Dataset excerpts
»»

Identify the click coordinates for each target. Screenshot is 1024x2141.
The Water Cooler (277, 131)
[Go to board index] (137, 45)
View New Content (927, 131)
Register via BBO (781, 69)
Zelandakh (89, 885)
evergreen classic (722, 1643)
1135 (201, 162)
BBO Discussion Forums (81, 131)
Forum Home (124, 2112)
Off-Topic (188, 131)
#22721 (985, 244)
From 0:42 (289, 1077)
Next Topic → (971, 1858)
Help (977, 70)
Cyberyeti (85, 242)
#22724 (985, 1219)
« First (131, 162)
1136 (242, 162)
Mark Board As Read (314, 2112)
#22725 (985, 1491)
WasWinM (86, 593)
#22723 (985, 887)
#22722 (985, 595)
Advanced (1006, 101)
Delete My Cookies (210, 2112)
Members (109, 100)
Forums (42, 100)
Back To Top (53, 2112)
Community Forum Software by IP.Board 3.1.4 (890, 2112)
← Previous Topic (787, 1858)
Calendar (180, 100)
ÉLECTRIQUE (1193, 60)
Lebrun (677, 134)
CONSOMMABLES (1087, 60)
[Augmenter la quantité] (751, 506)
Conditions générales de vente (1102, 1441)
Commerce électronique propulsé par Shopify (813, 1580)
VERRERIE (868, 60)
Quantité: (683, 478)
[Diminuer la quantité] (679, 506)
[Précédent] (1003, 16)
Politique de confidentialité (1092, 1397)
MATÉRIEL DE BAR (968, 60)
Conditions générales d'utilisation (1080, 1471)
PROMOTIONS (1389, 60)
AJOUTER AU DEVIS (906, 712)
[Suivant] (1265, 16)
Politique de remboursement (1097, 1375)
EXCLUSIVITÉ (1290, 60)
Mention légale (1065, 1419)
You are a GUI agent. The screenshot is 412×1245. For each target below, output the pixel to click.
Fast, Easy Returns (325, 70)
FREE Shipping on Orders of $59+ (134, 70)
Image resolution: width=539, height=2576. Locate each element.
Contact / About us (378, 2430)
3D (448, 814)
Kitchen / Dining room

««

Activity:
A complete answer gives every line of the data that includes "Topic".

Written response:
Off-Topic (188, 131)
Next Topic → (971, 1858)
← Previous Topic (787, 1858)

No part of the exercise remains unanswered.